─── Data section ───
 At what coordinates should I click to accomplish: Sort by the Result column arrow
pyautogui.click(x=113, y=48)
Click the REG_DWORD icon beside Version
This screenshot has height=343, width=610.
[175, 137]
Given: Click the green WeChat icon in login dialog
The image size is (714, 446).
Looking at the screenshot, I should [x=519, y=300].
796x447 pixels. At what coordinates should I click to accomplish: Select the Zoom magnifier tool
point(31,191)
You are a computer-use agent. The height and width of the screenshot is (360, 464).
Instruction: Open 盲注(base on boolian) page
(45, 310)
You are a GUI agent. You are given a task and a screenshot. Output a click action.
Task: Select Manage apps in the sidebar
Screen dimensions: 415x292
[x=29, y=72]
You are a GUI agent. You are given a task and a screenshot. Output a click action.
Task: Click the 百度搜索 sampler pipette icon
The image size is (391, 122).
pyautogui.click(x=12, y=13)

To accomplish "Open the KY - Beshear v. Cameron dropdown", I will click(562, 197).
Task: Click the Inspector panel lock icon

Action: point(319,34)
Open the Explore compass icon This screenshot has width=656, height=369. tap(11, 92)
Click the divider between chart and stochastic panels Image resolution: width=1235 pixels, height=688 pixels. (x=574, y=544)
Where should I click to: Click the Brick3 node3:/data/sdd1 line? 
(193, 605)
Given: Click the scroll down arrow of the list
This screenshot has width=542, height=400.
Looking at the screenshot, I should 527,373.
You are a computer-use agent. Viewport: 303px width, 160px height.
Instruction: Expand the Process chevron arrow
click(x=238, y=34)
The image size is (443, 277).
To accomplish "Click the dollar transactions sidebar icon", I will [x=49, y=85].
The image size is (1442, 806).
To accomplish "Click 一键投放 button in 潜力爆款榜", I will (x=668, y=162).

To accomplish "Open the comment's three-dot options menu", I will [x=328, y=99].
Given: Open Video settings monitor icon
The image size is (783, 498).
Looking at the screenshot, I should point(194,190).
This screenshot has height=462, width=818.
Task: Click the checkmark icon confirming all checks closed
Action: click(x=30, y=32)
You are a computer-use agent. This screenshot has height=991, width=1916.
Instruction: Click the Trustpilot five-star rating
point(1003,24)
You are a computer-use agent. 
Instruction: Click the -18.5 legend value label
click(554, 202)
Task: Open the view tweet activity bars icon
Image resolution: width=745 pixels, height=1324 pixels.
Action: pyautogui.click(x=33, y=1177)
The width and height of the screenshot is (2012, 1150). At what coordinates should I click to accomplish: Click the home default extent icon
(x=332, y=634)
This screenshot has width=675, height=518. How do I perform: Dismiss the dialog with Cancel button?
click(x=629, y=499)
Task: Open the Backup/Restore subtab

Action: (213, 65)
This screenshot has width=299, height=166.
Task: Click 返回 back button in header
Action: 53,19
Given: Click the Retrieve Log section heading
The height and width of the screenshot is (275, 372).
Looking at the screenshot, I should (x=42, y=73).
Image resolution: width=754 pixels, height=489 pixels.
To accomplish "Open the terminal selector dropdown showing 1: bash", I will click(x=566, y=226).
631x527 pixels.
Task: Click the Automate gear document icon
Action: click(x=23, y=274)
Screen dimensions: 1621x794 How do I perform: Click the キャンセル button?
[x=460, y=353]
───
### Assignment
Copy out each line of the records that holds the string "computer".

### Output of the exercise
You are a computer-use agent. The height and width of the screenshot is (360, 464).
You are a computer-use agent. Viewport: 303px width, 160px height.
You are a computer-use agent. This screenshot has height=991, width=1916.
You are a computer-use agent. 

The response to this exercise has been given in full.